高齢者の筋力を鍛える体操 その1
【Q】
要介護高齢者がトイレに座って排泄するだけの筋力を維持、または鍛えるための体操について教えてください。
【A】
意識がない場合や絶対に安静を保たなければならない以外、座位または立位姿勢で排泄できるように援助することが介護の仕事です。座位姿勢であれば、重力や腹圧を最大限に活かすことができ、気持ちよく楽に排泄できるうえに、残尿や残便の心配が少なくなります。
座位姿勢で排泄するためには、
・排泄しやすい姿勢を保つ「姿勢保持」
・排泄中や後始末の間に便器に座っていられる「座位の安定性」「耐久性」
が必要になります。そしてズボンや下着の脱着、座り直し、さらには移乗動作の際に上体を前に傾けたり、便器からお尻を浮かせたり、わずかな時間でも立つことができれば、介助を受ける側、介助をする側双方にとって楽になります。そのためには、重心移動や間接の柔軟性、筋力といった身体機能が必要です。
体操の目的
座り直しや移乗動作には、バランス感覚と重心移動が欠かせません。そのためには、上体を傾けても倒れない筋力(背筋群、腹筋群、臀筋群、大腿四頭筋、ハムストリングス)と関節(脊柱(体幹)、股関節、膝関節、足関節)の柔軟性が必要となります。

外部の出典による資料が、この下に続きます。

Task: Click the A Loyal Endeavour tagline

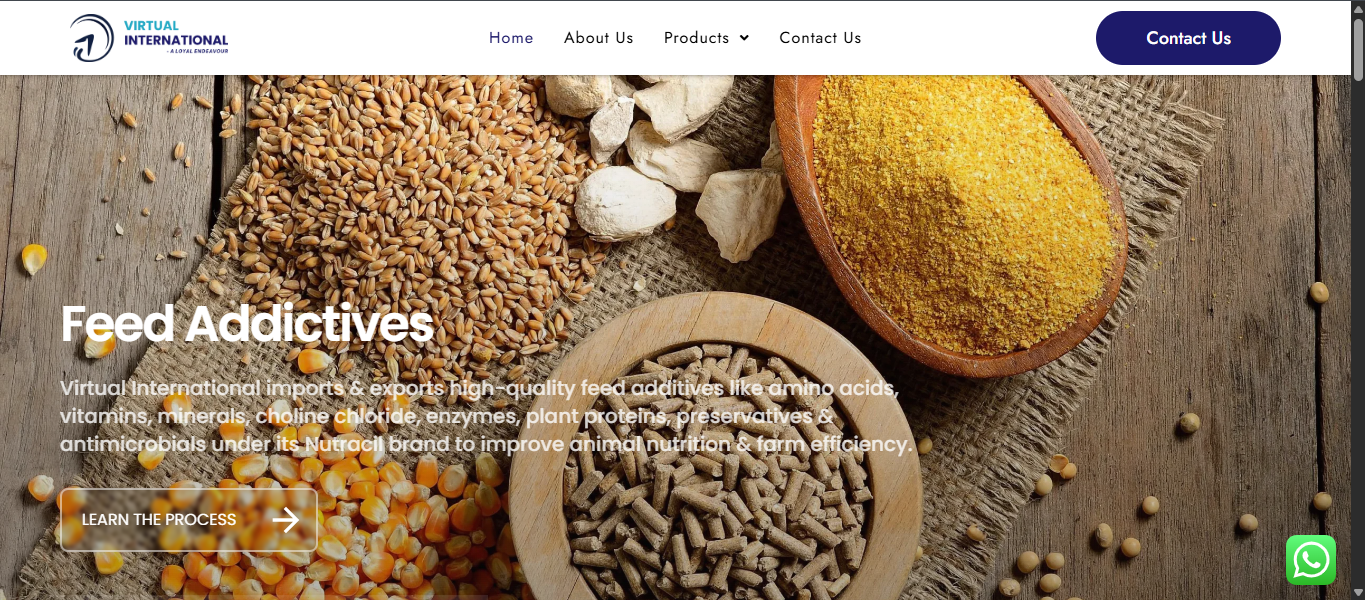Action: click(197, 50)
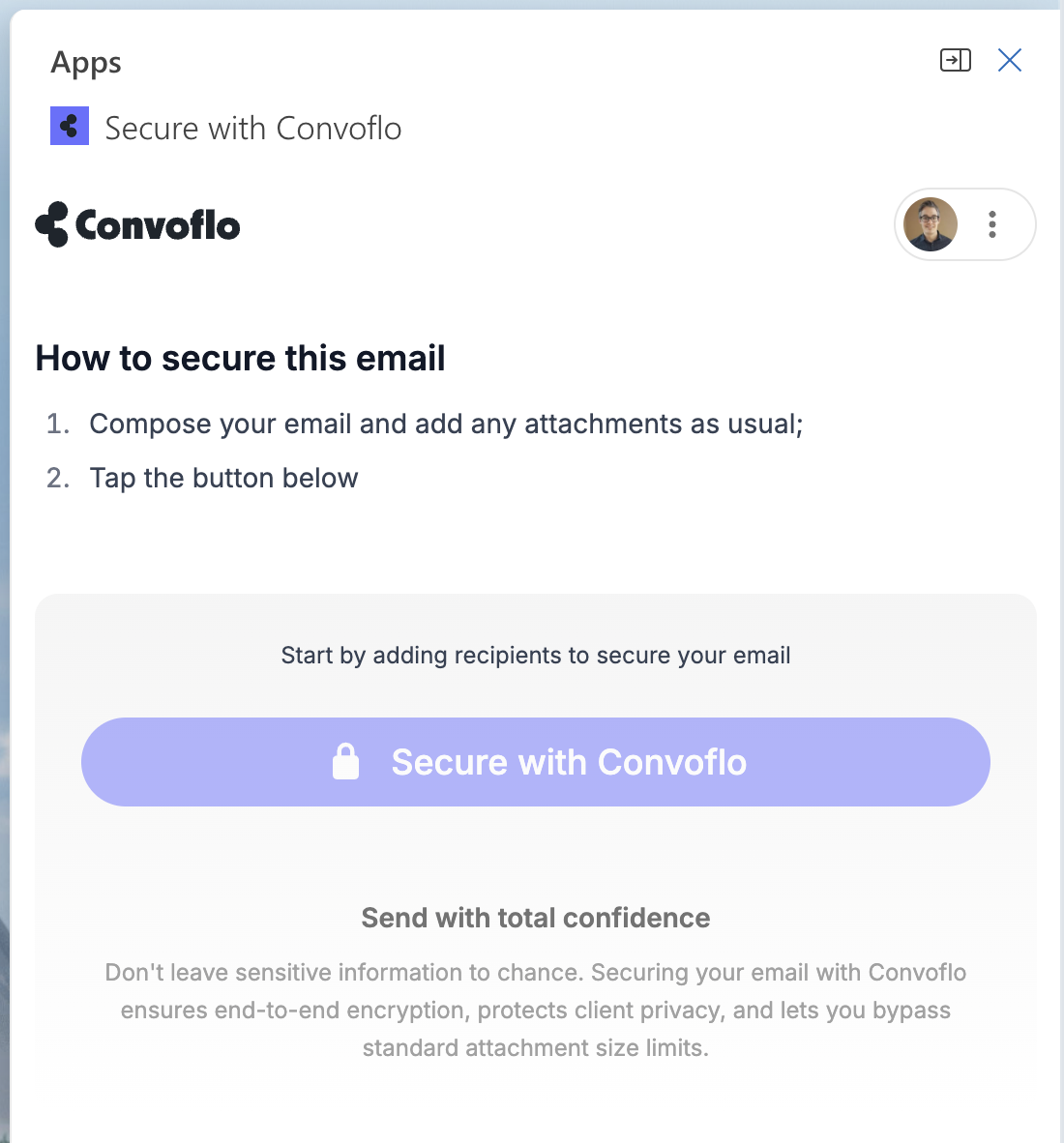Image resolution: width=1064 pixels, height=1143 pixels.
Task: Click the Tap the button below step
Action: (223, 479)
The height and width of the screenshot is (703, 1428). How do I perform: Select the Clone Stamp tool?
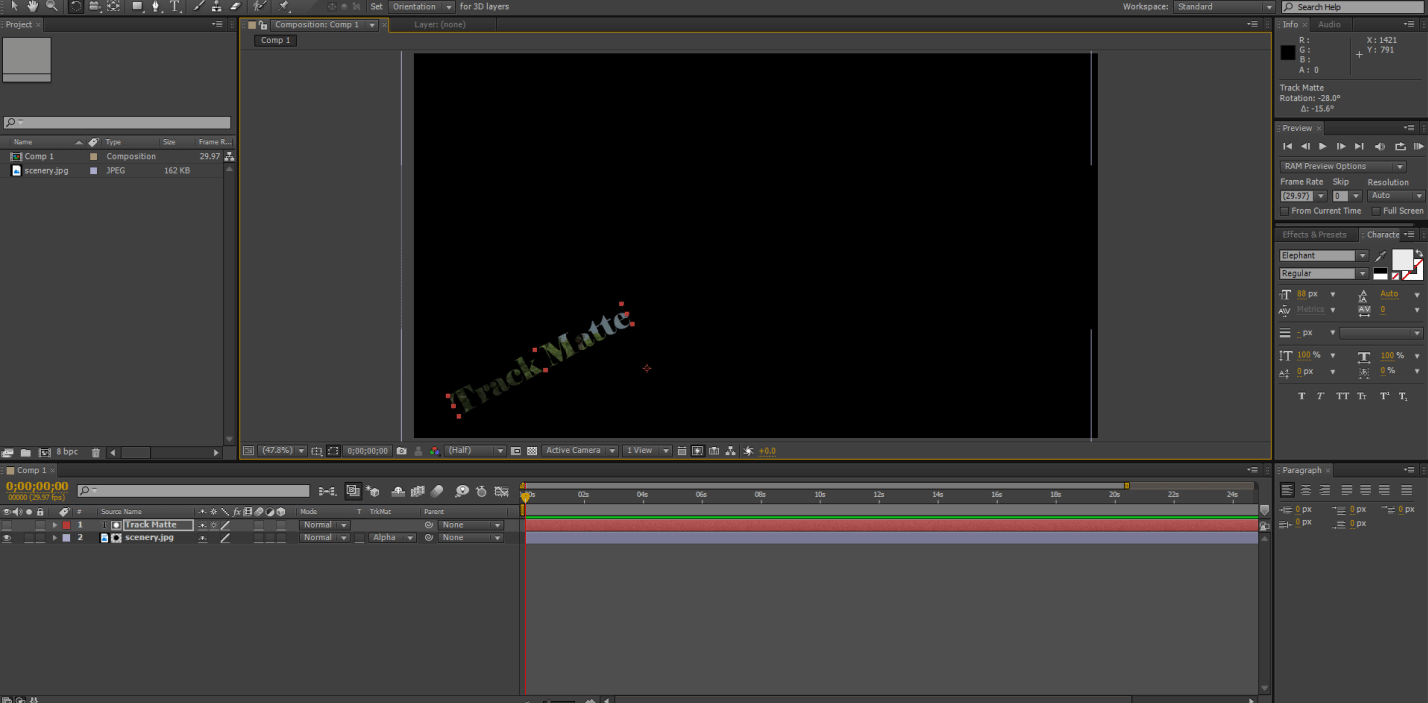coord(215,6)
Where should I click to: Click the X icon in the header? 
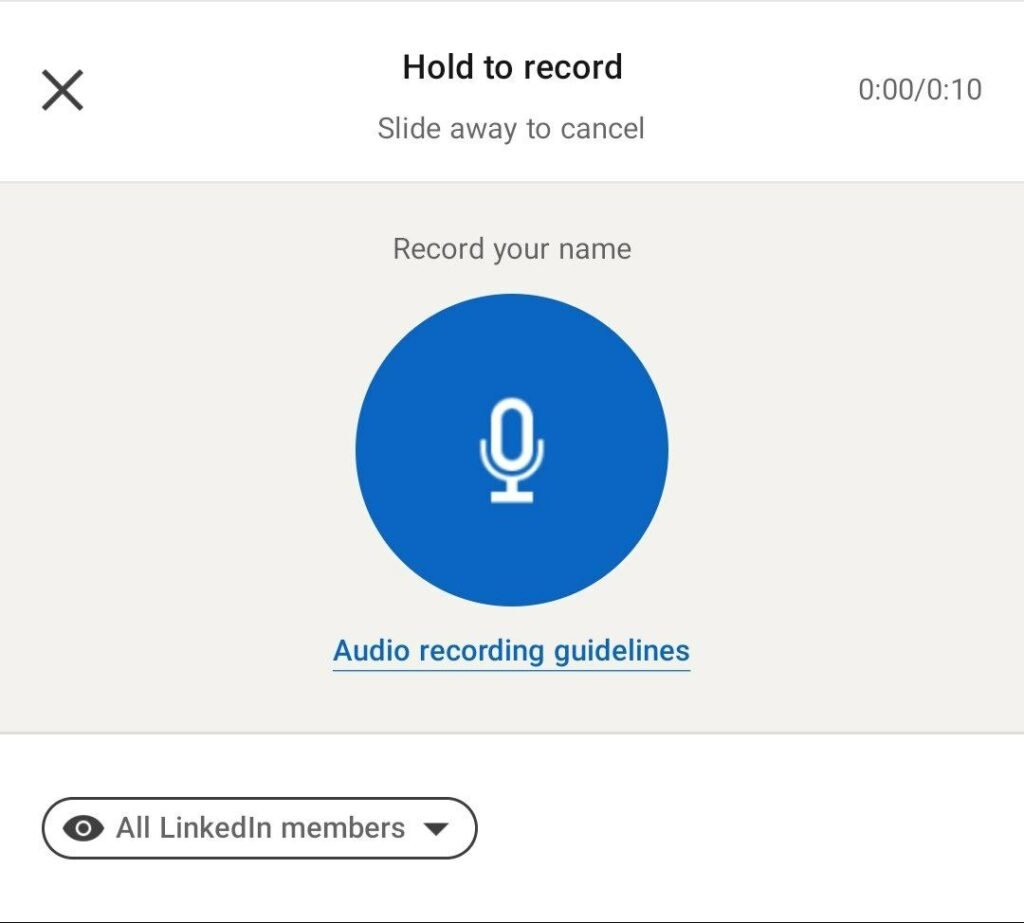tap(62, 90)
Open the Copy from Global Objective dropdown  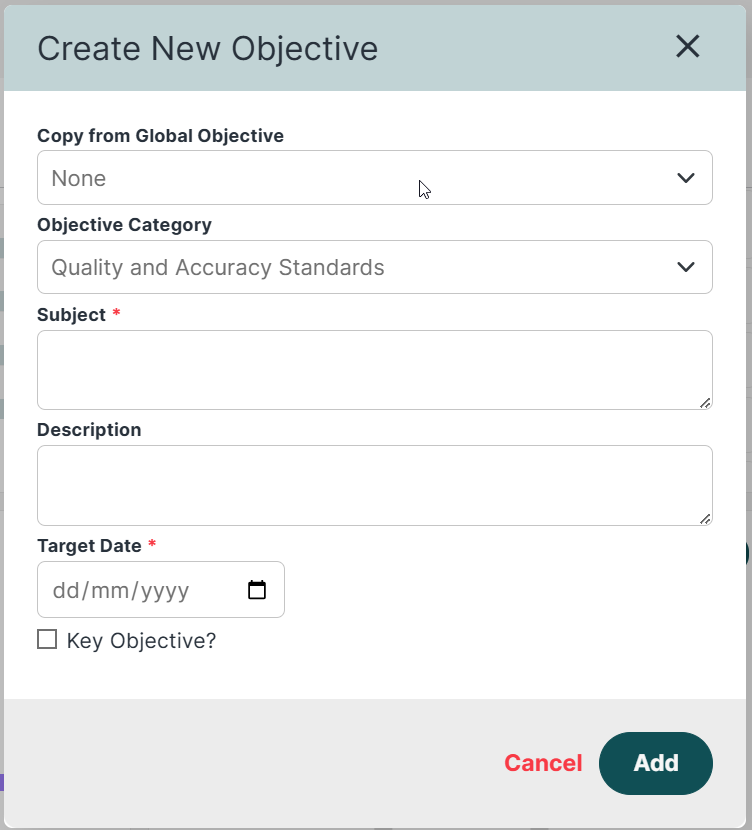(375, 178)

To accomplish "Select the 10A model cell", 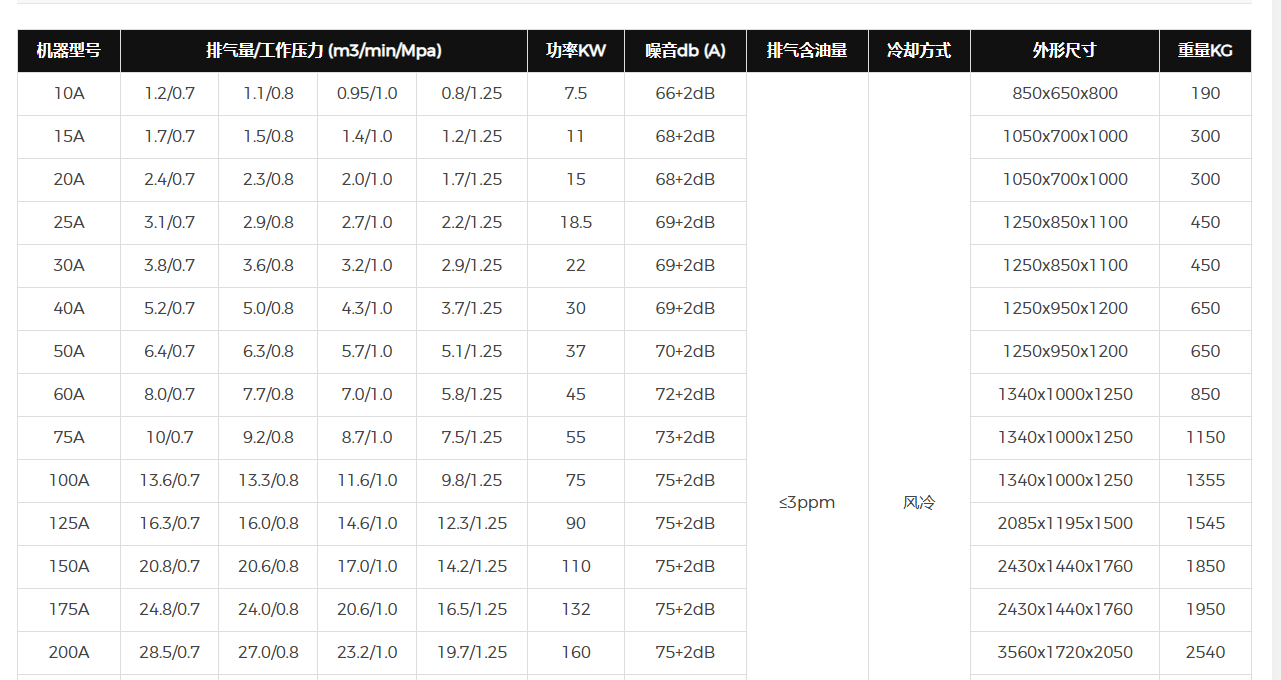I will coord(69,94).
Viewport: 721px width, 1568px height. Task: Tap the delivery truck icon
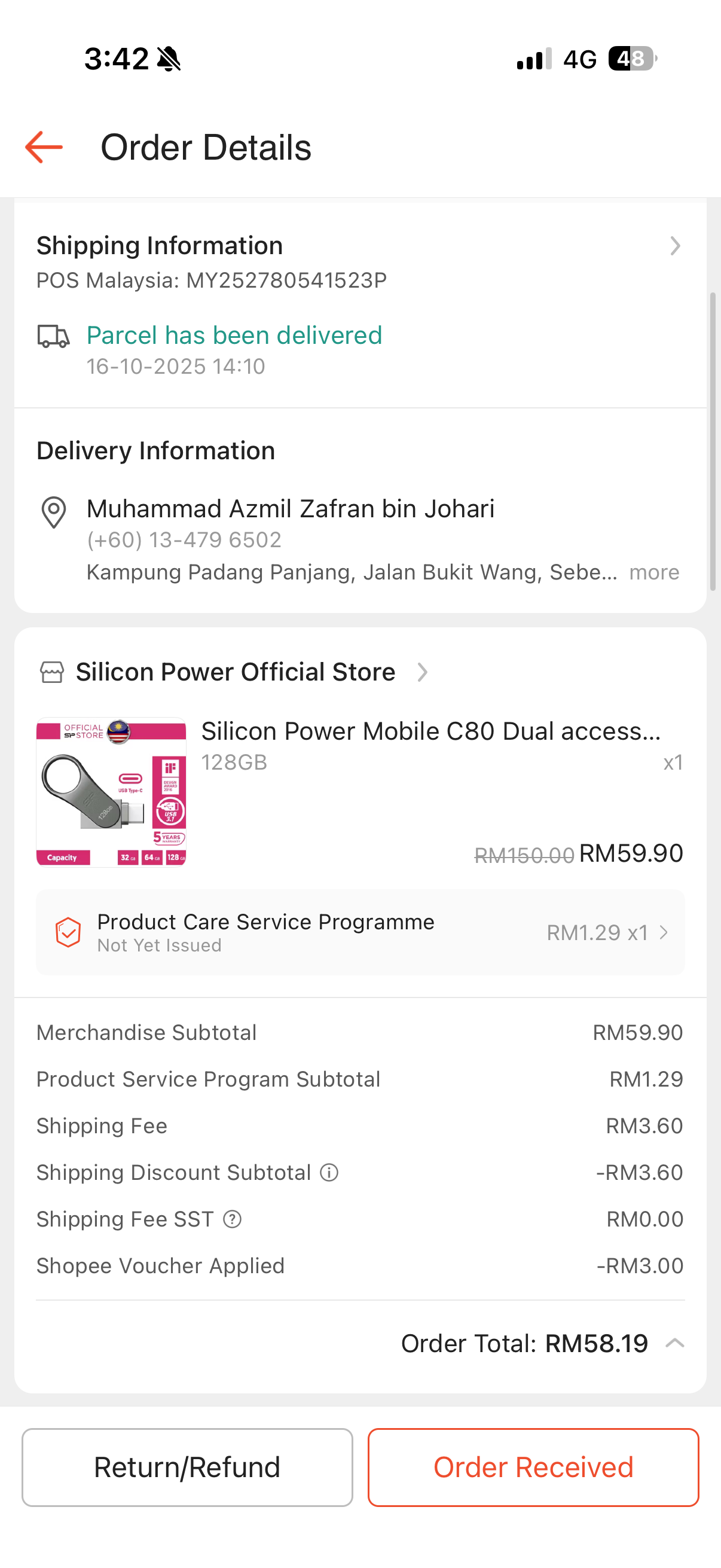pos(54,336)
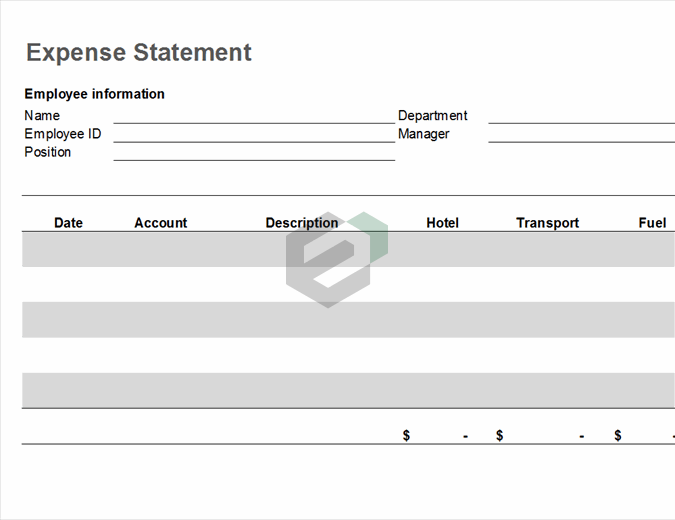
Task: Select the Fuel total dollar sign
Action: 618,436
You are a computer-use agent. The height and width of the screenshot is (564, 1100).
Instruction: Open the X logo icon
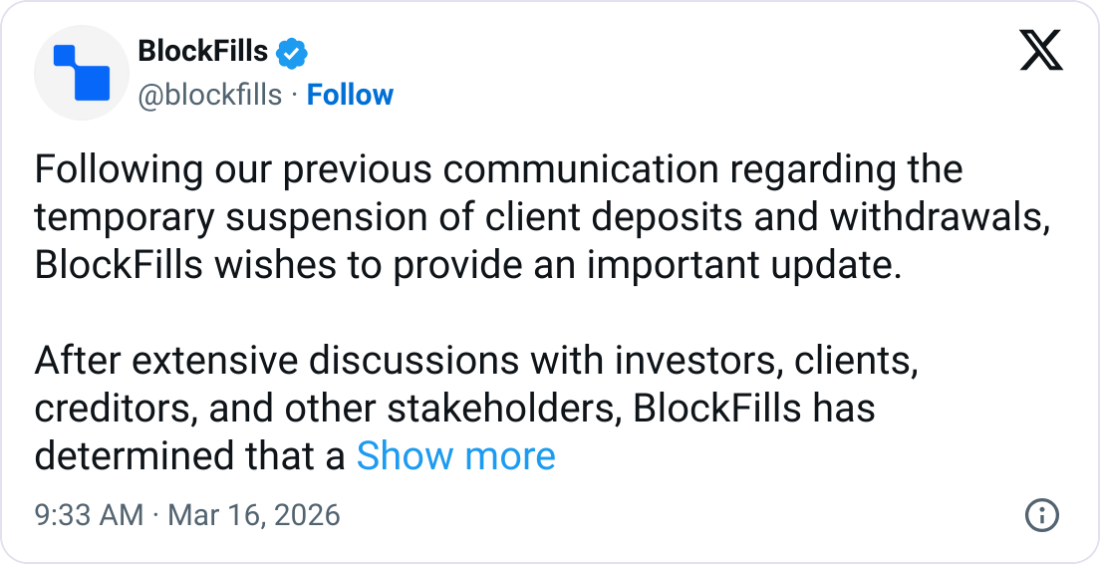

お尻を浮かせたり立ち上がる動作には、より確実な重心移動と、体重を支えるための下肢全体の筋力が必要になります。特に膝折れを予防するためには、大腿四頭筋の維持・強化が必要です。また立ち上がり動作には、下肢および体幹の伸展活動が必要になります。体幹を伸展するためには脊柱起立筋や腰方形筋、股関節の伸展には大臀筋、膝関節の伸展には大腿四頭筋が作用します。
実際には、手すりや台を使って体幹を支えることになるので、手や前腕部で体重を支えるために、上肢の筋力(三角筋、上腕二頭筋、上腕三頭筋、大胸筋、前腕筋群)も必要になります。また、関節の柔軟性も大切です。